DeWine halts new sales-tax breaks for data centers
Ohio Governor Mike DeWine has ordered a halt to new sales-tax breaks for data centers, instructing the Ohio Tax Credit Authority to pause considering new incentive requests. This decision allows state lawmakers to study the data center industry's rapid growth and its impact on state tax revenue. Existing tax exemptions are not affected by this action.
Ohio Governor Mike DeWine has announced a halt to new sales-tax breaks for data centers, instructing the Ohio Tax Credit Authority to defer consideration of fresh incentive applications. This move is a direct response to increasing scrutiny over the data center industry's rapid expansion in the state and concerns about the significant amount of tax revenue foregone due to existing exemptions.
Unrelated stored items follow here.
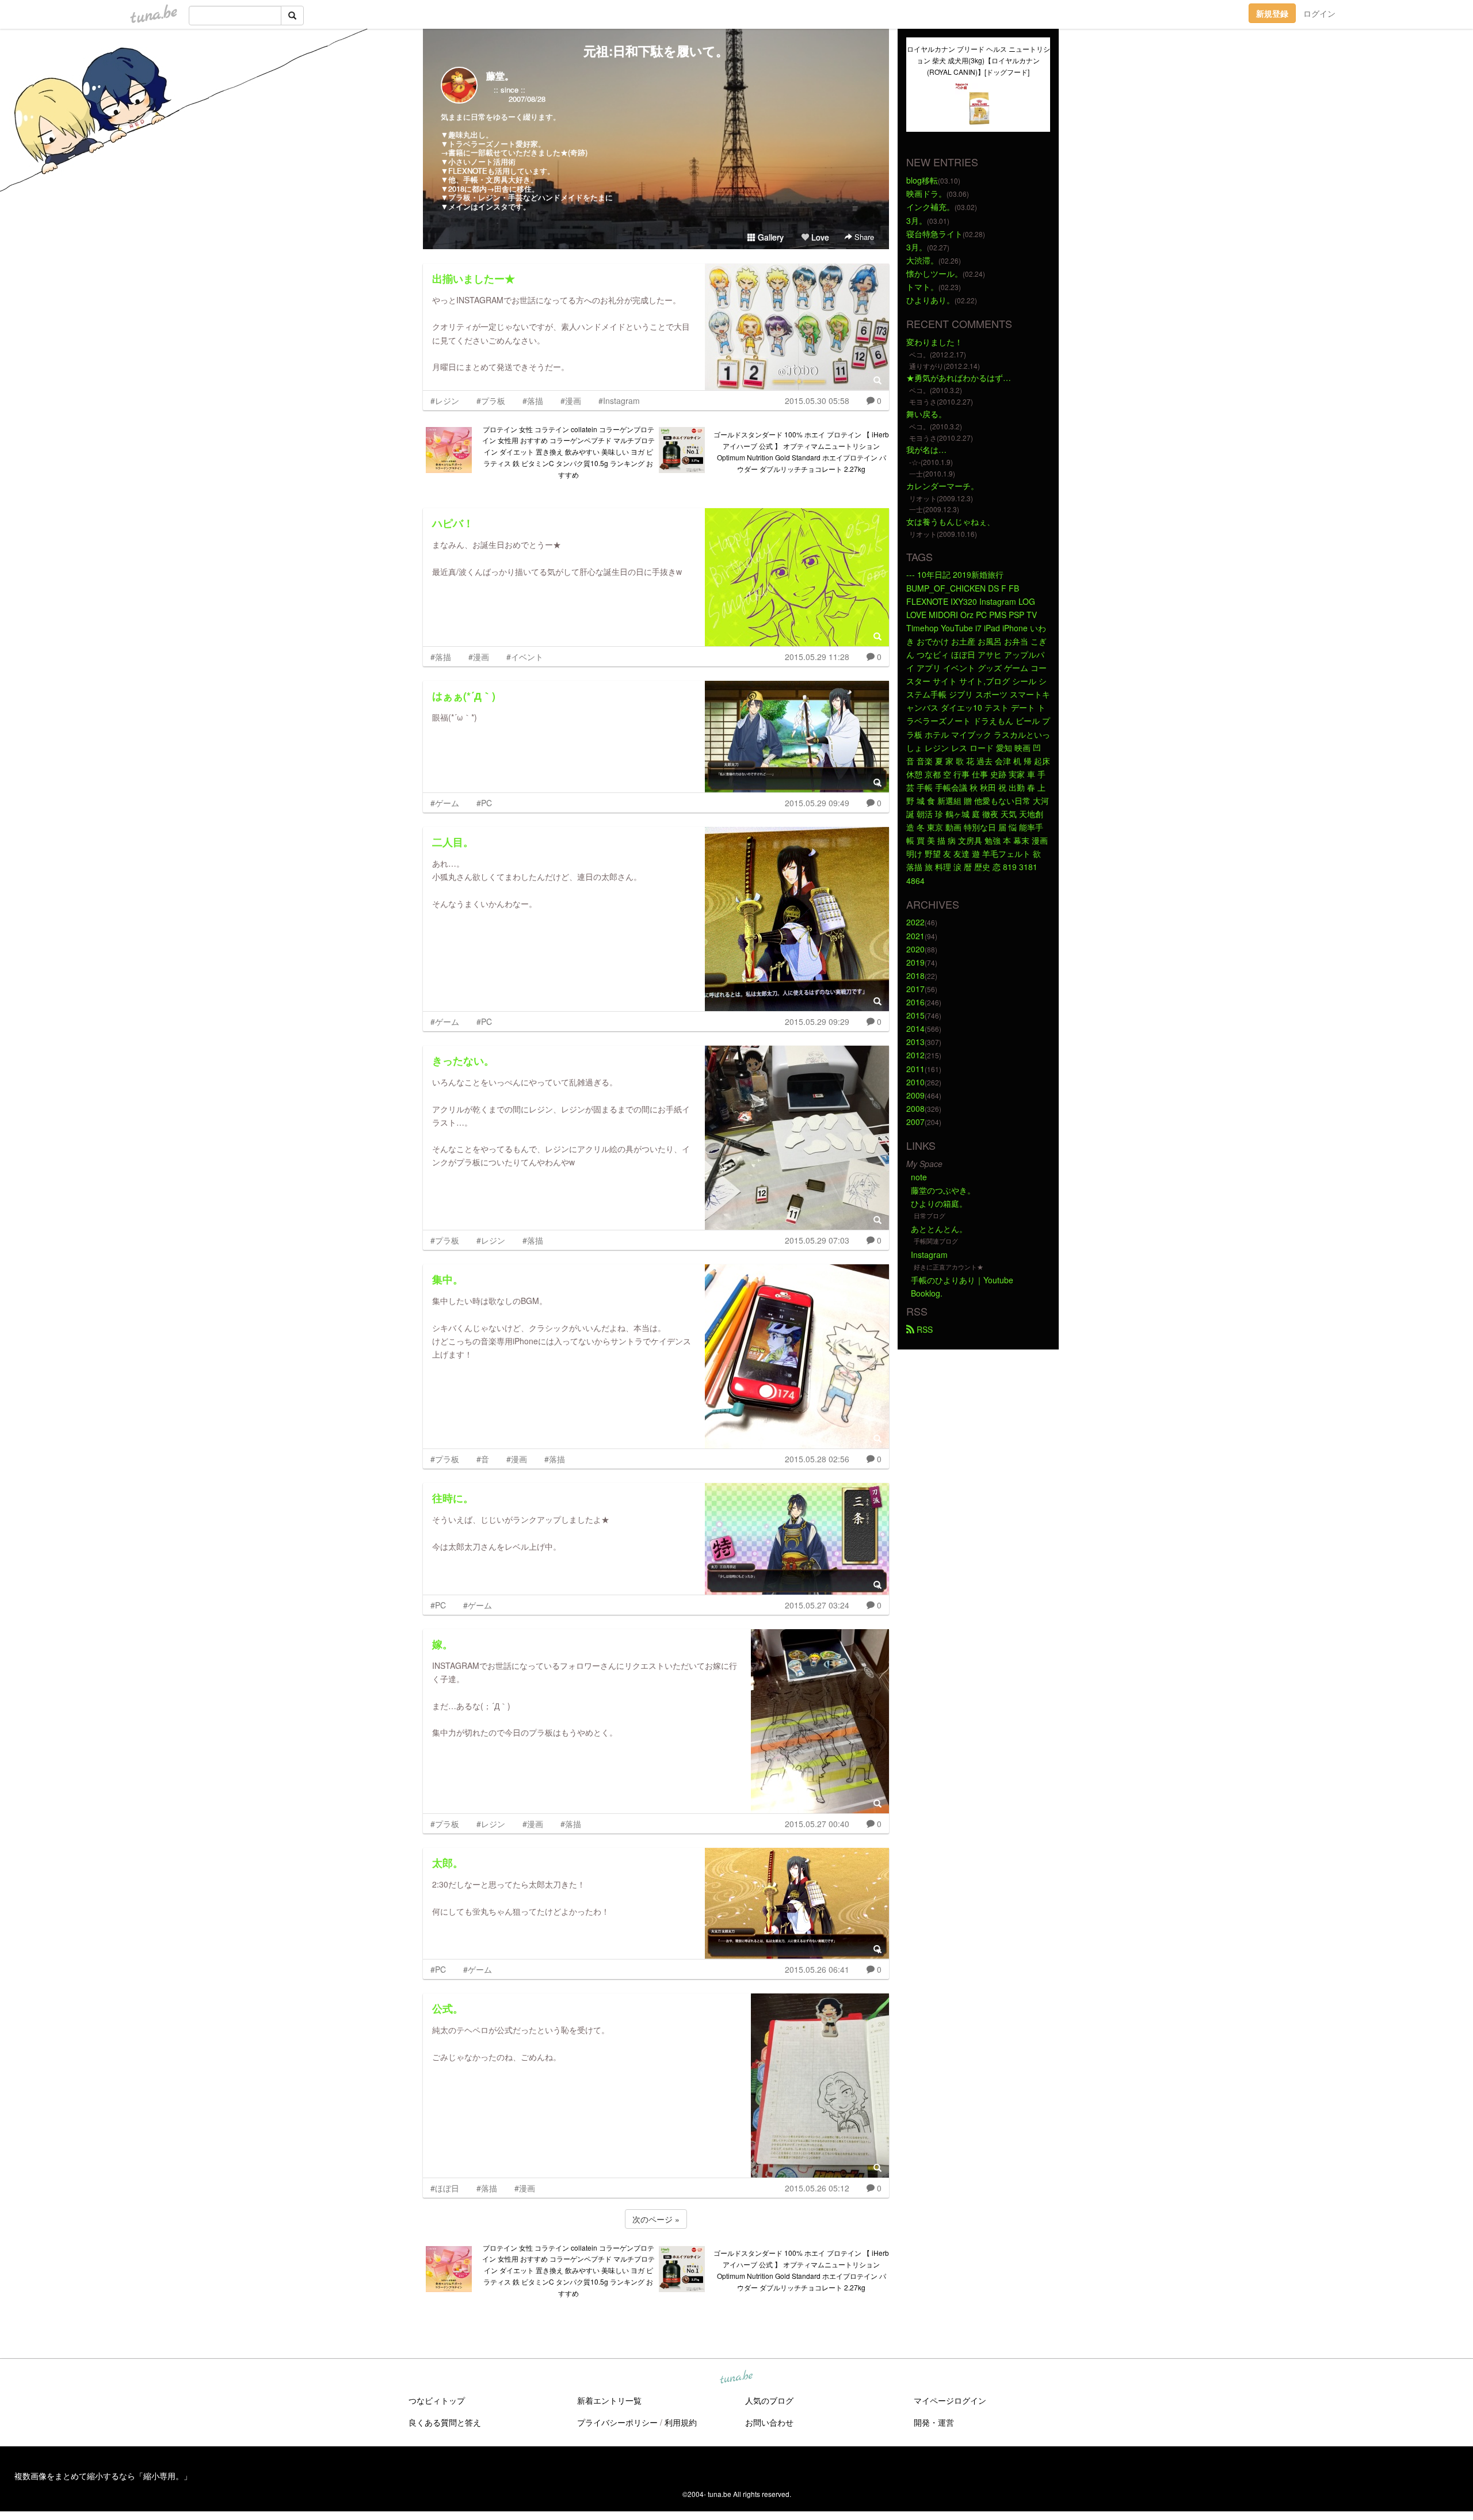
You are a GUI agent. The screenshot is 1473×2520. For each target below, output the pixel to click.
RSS (923, 1329)
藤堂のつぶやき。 (943, 1190)
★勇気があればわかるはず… (958, 377)
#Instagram (619, 400)
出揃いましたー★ (473, 278)
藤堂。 (500, 75)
Reports from News 5 and Signal Ohio revealed that the state forfeited nearly $1.57 billion in sales-tax exemptions last year, far exceeding initial predictions, with local sales-tax breaks totaling an additional $446.3 million.
Governor DeWine acknowledged data centers as a vital component of the technology-driven economy, contributing to Ohio's attractiveness for other businesses and jobs, and noted that companies receiving breaks invested $27.2 billion last year. However, he emphasized the importance of the ongoing study by a joint legislative committee in Columbus into the potential benefits and drawbacks of data centers. While existing tax breaks for companies like Amazon, Google, Microsoft, and Meta remain unaffected, and one pending request will still be considered, no new applications will be processed during this review period.
This action follows a previous attempt by the General Assembly last summer to eliminate the data center exemption, which Governor DeWine vetoed, citing the economic benefits. His current decision underscores a commitment to a thorough review of the industry's statewide impact.